- Opening Delimiter -
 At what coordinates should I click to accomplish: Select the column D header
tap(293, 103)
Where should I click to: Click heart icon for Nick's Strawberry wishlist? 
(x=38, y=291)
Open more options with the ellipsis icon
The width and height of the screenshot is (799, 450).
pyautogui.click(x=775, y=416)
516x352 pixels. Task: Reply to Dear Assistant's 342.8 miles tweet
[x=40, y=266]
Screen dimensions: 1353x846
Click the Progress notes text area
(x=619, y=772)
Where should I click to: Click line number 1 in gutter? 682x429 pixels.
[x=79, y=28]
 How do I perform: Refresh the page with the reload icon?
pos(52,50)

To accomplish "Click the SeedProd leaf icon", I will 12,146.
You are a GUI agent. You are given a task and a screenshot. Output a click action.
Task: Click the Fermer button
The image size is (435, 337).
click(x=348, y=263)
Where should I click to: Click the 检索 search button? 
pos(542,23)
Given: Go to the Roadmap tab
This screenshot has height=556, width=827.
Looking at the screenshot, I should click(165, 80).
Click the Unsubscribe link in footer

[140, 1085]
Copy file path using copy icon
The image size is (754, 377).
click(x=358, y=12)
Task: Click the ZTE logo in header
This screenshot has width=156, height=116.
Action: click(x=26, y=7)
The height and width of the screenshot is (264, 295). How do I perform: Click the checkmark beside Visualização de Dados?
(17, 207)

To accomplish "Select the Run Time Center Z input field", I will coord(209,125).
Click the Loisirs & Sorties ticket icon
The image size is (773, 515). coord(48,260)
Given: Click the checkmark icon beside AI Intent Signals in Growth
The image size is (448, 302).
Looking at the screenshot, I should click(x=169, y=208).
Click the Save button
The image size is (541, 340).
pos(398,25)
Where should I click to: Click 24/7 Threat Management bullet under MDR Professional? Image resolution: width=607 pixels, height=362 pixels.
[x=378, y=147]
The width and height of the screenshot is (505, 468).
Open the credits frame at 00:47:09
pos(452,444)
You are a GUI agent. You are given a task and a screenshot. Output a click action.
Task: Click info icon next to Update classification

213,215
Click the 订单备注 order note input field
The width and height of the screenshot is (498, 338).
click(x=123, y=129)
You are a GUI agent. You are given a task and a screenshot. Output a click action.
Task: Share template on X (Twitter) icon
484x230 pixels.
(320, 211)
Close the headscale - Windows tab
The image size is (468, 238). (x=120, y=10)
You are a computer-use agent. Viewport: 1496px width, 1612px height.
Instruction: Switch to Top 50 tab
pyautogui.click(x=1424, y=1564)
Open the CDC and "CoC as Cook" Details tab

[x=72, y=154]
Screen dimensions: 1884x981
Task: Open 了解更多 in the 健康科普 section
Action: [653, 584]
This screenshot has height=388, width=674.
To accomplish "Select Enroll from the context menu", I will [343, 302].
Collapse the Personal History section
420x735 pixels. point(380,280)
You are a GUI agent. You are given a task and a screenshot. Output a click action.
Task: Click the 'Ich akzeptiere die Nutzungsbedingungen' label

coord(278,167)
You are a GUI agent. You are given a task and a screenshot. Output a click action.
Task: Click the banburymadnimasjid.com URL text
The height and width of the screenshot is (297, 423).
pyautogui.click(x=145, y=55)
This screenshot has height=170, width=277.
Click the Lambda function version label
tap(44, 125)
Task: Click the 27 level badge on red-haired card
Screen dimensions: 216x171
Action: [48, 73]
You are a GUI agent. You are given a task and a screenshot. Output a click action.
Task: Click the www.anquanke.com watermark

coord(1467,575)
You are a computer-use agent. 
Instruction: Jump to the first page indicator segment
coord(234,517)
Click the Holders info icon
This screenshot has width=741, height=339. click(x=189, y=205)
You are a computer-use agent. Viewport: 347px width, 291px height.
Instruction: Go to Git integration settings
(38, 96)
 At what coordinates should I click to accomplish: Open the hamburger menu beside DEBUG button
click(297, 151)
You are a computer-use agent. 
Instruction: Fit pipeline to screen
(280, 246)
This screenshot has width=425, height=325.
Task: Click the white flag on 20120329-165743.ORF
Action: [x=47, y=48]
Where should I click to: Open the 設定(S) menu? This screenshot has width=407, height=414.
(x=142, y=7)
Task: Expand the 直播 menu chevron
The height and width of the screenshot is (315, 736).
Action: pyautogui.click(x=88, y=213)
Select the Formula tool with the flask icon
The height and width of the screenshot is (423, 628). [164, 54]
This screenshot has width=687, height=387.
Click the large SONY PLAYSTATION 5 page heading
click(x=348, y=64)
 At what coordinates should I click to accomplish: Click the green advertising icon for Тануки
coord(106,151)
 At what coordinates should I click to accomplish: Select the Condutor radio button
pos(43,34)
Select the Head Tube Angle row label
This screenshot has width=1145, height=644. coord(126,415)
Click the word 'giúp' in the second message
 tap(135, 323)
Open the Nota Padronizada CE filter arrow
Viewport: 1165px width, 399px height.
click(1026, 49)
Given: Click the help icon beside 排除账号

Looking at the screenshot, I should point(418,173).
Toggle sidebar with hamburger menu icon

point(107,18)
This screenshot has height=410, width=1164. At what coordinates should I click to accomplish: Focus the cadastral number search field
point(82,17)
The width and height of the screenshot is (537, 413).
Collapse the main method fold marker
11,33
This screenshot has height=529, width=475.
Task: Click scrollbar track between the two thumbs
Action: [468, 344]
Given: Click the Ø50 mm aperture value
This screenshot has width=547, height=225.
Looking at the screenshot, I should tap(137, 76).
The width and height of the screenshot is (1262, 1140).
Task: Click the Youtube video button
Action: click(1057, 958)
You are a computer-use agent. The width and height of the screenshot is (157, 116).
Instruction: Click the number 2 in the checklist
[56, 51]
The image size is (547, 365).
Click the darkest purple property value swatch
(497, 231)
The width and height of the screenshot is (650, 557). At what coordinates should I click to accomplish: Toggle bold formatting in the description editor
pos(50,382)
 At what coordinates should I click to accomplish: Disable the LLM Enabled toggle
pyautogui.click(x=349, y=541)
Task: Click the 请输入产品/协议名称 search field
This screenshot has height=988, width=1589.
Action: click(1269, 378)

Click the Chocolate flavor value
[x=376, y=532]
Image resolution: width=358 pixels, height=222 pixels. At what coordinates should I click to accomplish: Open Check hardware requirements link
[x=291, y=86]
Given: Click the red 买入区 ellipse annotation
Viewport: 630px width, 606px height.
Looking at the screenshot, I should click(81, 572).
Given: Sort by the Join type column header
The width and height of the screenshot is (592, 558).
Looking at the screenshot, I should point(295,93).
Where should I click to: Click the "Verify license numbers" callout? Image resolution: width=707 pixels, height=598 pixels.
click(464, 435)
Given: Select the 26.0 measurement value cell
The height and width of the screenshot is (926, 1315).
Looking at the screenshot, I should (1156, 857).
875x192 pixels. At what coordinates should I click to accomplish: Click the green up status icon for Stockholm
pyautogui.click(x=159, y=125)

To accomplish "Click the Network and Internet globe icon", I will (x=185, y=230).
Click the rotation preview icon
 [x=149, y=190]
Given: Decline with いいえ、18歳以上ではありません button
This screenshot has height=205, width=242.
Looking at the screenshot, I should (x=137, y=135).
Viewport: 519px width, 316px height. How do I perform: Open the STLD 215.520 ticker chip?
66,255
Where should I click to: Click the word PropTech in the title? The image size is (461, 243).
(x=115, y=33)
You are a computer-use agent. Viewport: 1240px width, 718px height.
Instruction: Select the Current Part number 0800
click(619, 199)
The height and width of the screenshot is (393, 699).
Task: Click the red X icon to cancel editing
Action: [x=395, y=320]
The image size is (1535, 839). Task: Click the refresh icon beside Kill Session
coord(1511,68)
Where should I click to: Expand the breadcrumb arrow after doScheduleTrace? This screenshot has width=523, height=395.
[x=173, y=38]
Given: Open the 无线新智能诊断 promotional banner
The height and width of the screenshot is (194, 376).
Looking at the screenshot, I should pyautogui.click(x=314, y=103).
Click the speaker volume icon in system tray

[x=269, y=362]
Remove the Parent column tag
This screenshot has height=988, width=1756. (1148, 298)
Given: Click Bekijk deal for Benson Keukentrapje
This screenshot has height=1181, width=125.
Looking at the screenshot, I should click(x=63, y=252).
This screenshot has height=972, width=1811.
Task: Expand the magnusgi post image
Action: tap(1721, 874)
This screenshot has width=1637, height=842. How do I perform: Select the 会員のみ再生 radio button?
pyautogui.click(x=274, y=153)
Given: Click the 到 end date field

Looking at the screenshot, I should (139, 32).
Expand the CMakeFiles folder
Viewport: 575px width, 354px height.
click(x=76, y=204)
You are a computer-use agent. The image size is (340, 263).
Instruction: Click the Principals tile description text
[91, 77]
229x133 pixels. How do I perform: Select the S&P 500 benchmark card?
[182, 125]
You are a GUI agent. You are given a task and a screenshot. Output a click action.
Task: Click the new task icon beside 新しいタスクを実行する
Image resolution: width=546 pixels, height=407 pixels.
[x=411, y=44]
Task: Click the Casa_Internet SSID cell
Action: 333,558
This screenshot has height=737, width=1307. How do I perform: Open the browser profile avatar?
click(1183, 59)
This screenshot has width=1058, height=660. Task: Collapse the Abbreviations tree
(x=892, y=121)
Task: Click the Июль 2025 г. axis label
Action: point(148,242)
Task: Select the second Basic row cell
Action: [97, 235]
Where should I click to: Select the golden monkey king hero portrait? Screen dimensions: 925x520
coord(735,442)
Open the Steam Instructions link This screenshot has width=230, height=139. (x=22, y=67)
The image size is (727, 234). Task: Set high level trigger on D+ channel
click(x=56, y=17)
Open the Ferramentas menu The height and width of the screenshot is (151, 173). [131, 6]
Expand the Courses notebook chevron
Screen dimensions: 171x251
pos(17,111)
- Closing Delimiter -
__What is being asked__.
In the listing above, transcribe exactly everything from the line containing "pixels, height=598 pixels." down to the line containing "You are a computer-use agent. Viewport: 1240px", including both and nothing more.

__Solution to the exercise__.
Where should I click to: Click the "Verify license numbers" callout? Image resolution: width=707 pixels, height=598 pixels.
click(464, 435)
Given: Select the 26.0 measurement value cell
The height and width of the screenshot is (926, 1315).
Looking at the screenshot, I should (1156, 857).
875x192 pixels. At what coordinates should I click to accomplish: Click the green up status icon for Stockholm
pyautogui.click(x=159, y=125)

To accomplish "Click the Network and Internet globe icon", I will (x=185, y=230).
Click the rotation preview icon
 [x=149, y=190]
Given: Decline with いいえ、18歳以上ではありません button
This screenshot has height=205, width=242.
Looking at the screenshot, I should (x=137, y=135).
Viewport: 519px width, 316px height. How do I perform: Open the STLD 215.520 ticker chip?
66,255
Where should I click to: Click the word PropTech in the title? The image size is (461, 243).
(x=115, y=33)
You are a computer-use agent. Viewport: 1240px width, 718px height.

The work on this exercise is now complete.